The Virgin Suicides was incredible - Jeffrey Eugenides
In a normal happy American neighbourhood a group of boys look over to the other side of the street where you can find 5 beautiful sisters who are about to kill themselves. So, why would I even recommend this book to you when it is so filled with violence.
The five Lisbon girls are mysterious, beautiful and always move in a group, a group of boys observe then, obsess over them. Suddenly, Cecilia, the youngest, killsl herself and from that moment forward the Lisbon girls are not the same.
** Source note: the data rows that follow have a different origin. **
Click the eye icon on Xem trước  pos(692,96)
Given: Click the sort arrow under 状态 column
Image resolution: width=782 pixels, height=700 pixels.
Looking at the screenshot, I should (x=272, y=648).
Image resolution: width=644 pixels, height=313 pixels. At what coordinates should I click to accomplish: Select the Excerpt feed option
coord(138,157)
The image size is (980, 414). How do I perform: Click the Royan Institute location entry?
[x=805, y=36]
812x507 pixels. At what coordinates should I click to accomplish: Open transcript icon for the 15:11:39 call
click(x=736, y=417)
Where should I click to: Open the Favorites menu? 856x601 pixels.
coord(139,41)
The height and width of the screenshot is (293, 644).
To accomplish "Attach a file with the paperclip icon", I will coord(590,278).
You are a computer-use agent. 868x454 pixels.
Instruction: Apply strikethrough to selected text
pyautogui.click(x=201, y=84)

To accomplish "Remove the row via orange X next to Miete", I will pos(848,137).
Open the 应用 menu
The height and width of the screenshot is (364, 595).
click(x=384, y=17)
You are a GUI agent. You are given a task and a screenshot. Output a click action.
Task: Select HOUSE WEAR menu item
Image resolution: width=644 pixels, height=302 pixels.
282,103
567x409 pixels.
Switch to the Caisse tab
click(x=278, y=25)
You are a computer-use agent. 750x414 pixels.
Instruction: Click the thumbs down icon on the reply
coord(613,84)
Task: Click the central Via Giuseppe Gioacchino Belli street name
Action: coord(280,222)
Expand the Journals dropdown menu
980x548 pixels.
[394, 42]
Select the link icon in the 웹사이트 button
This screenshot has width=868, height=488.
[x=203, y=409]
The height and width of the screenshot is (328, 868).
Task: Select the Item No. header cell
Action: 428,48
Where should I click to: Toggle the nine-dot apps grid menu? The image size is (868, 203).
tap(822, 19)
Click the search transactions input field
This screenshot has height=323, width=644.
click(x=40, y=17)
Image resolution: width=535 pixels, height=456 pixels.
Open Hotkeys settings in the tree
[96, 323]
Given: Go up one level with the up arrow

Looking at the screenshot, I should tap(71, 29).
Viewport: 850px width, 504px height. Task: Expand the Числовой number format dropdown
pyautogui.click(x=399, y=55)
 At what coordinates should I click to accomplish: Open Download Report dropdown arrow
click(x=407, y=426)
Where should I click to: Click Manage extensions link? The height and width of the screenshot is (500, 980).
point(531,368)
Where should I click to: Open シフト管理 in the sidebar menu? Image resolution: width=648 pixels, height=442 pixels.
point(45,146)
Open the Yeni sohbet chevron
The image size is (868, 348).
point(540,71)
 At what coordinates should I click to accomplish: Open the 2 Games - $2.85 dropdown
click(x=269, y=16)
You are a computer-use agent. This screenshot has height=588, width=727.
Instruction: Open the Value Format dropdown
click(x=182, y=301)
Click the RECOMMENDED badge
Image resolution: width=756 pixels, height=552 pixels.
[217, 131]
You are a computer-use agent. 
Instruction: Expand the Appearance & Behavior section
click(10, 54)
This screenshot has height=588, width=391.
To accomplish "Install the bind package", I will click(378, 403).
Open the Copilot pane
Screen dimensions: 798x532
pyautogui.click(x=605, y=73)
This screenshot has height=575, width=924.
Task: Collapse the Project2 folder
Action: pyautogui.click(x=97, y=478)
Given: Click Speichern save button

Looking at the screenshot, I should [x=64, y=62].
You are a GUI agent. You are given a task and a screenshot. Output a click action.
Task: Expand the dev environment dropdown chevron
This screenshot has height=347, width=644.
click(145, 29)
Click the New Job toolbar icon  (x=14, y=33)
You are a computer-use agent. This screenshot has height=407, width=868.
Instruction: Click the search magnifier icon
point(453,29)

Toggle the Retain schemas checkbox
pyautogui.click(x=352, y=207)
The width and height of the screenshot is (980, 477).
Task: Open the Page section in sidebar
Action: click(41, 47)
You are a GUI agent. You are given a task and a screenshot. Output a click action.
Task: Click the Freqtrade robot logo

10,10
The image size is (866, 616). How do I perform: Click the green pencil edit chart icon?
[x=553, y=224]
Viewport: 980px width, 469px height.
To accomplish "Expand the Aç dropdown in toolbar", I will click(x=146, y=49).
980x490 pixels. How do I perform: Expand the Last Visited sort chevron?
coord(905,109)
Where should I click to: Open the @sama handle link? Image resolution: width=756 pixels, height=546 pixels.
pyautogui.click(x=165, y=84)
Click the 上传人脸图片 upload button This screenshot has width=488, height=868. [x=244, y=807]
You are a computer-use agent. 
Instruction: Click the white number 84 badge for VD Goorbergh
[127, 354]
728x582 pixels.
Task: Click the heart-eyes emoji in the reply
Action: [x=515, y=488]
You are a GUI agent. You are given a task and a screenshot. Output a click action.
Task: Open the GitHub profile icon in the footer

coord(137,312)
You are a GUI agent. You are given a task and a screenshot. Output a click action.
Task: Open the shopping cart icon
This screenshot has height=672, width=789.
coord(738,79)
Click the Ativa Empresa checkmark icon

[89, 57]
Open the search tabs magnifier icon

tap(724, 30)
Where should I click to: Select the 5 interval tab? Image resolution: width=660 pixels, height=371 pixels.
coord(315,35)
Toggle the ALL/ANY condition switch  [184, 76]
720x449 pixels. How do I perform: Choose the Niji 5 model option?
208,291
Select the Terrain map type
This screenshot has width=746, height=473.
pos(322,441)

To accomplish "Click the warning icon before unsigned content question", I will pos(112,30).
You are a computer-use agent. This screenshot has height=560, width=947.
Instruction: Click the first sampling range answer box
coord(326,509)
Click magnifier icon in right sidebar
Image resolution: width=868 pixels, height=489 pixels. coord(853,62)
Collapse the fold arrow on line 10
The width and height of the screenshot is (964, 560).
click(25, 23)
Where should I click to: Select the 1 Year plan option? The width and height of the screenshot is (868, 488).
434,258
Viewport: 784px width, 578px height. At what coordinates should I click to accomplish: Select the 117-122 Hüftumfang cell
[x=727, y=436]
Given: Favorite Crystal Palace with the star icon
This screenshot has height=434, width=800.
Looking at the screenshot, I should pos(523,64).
Young girls suffer in a world that is still run by men and the Virgin Suicides exactly shows that. Eugenides uses a very special narrator to tell the story of the Lisbon girls: a group of neighbourhood boys. It just shows a perfect example of the women are constantly sexualised and reduced to their beauty. When the young girls are obviously suffering, the boys keep telling us how beautiful they are, how mysterious they are, which boys they are with, what they are doing. They never help them, how they should’ve, for the reason they should’ve. They help them because they are seeing themselves like the savours of the beautiful neighbours, nothing more.
But you might still be asking the reason to read this depressing book. Well, let me elaborate a bit more. The writing is spectacularly beautiful. From the first sentence I was hooked. Eugenides flowers every single sentence with the most mesmerising words, making the girls even more mysterious. He also doesn’t try to dramatise the suicides themselves, he rather focuses on their lives before and how the boys envision them.
Finally, Eugenides is obviously a man but, he still has captured perfectly how it is to be a girl, living in a world where men still are seen a superior, in a world where men so often take advantage of girls and in a world where even in your own home, you can still feel extremely alone.